Tax implications of buying a car with a motorplan

Published Nov 19, 1997

Share

If the next car you buy comes with a motorplan, be aware that there are tax implications to consider before you finalise the deal.

A motorplan is, generally, an upfront payment, made when you buy the car, which is designed to cover the cost of the maintenance of the car after the purchase. It means no further charges will be made to you for normal maintenance and repair costs for a period of time, or distance covered.

The motorplan may be included in the purchase price or it may be added to the price separately.

In this article I do not propose to discuss the merits or disadvantages of motorplans. I merely propose to set out the tax implications. These differ depending on whether you are an employer or an employee.

If you are required to buy your own car, but are given a travel allowance by your employer, you will need to establish whether, on your tax return, you will claim a deduction against that travel allowance based on actual costs or on the deemed costs as set out in the Government Gazette.

If you are going to claim the deduction based on actual costs, it would be better to ask the seller of your new car to invoice the motorplan separately.

This is because maintenance costs may be deducted when incurred. So if the motorplan is invoiced separately you may claim a deduction of the full amount in the tax year you buy the car.

But if the motorplan is not invoiced separately it will be included in the price of the car and you will claim wear and tear over five years.

Under this arrangement it will effectively take five years for you to claim the motorplan costs.

If you are going to claim a deduction based on the deemed costs, then the higher the cost of the car the higher the deductible deemed costs will be. It would be better to include the motorplan in the cost of the car and claim higher deemed expenses every year.

In the situation where you receive a company car ­ your employer provides you with a car that you can use privately, as well as for business ­ you will be taxed on its private use.

This is based on the fringe benefit value of 1,8 percent of the determined value of the car a month. The determined value is the cost of the car, excluding VAT and finance charges.

You need to minimise the cost of the car so that the fringe benefit tax will be as low as possible. It will be better, in this instance, for the seller of the car to invoice the motorplan separately and not to include it in the cost of the car.

This will also benefit your employer.

For income tax purposes, the employer will deduct the cost of the car over five years, in the form of wear and tear.

If the motorplan is included in the cost it will also only be claimed after five years. If it is invoiced separately, the full cost of the motorplan may be claimed in the year the car is bought.

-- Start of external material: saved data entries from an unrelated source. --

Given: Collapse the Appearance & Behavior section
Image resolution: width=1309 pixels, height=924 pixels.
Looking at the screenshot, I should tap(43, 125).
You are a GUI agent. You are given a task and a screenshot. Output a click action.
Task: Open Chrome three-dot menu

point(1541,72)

The employer also experiences two VAT advantages if the motorplan is invoiced separately.

As I mentioned in a previous article, except in specific circumstances, the VAT charged on the cost of a car cannot be claimed as an input tax refund for VAT purposes.

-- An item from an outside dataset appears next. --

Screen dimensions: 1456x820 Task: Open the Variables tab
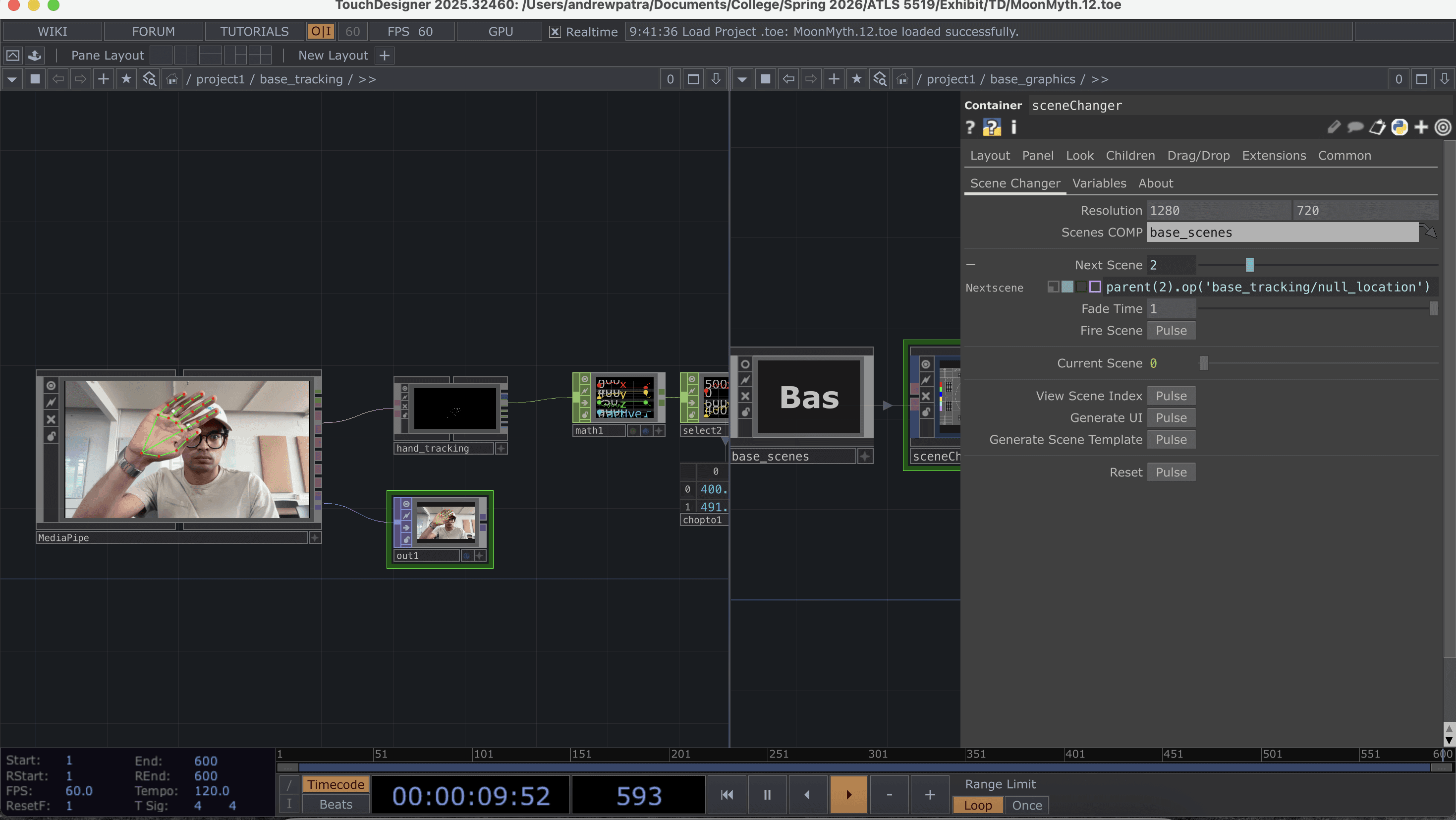coord(1099,183)
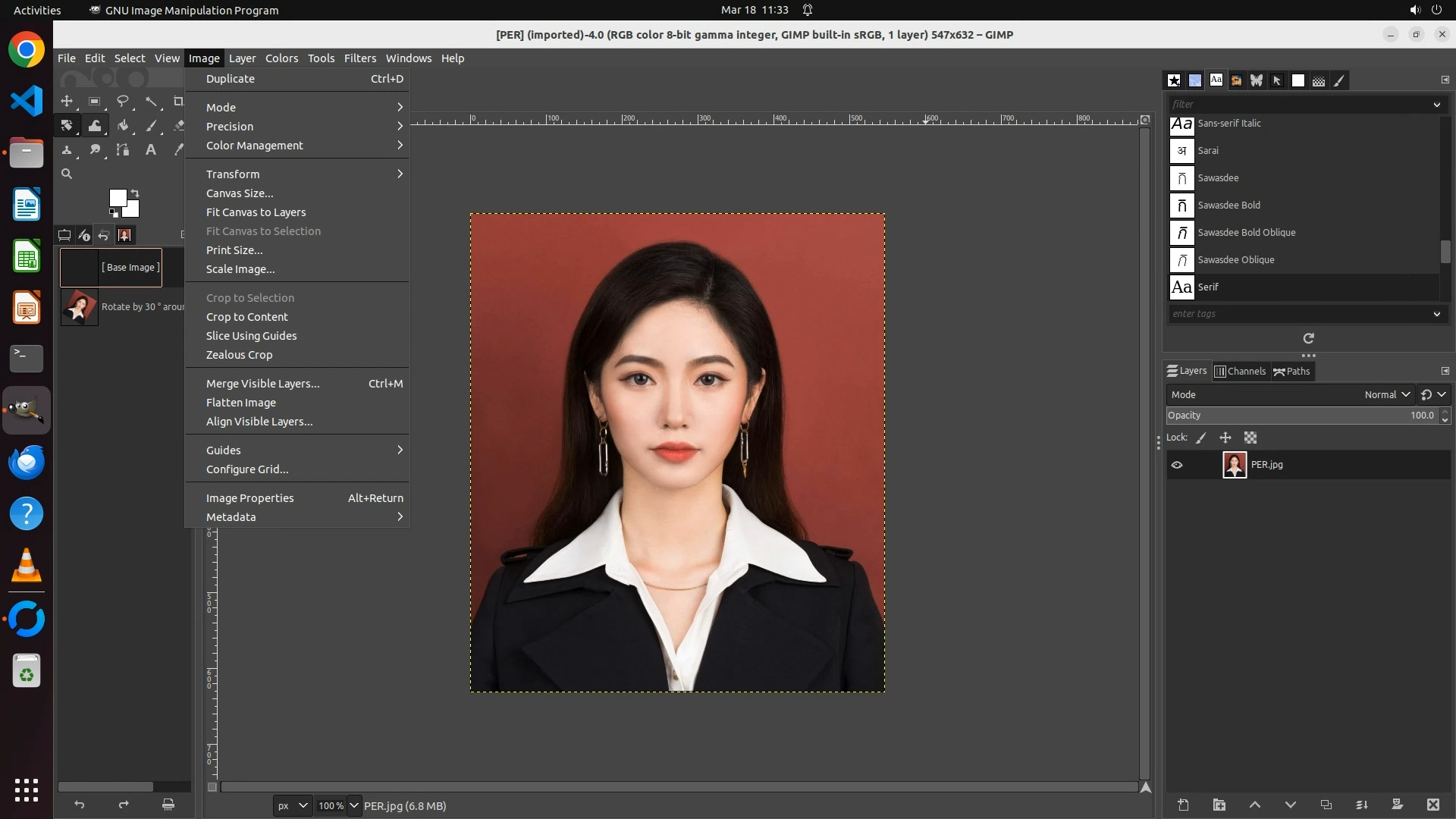The image size is (1456, 819).
Task: Select the Bucket Fill tool
Action: 123,126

The VAT on the maintenance of a car, however, can. So, if the motorplan is invoiced separately, the employer can reclaim a refund of the VAT on the motorplan costs from the South African Revenue Services.

In addition the employer must pay a special output tax because the car is provided as a fringe benefit to the employee.

This is also based on the determined value of the car. The lower the cost of the car, the lower the amount of the output tax.

Clearly, a motorplan could cost you more than you thought if the tax implications of its being included in the cost of the car or invoiced separately are not considered up front.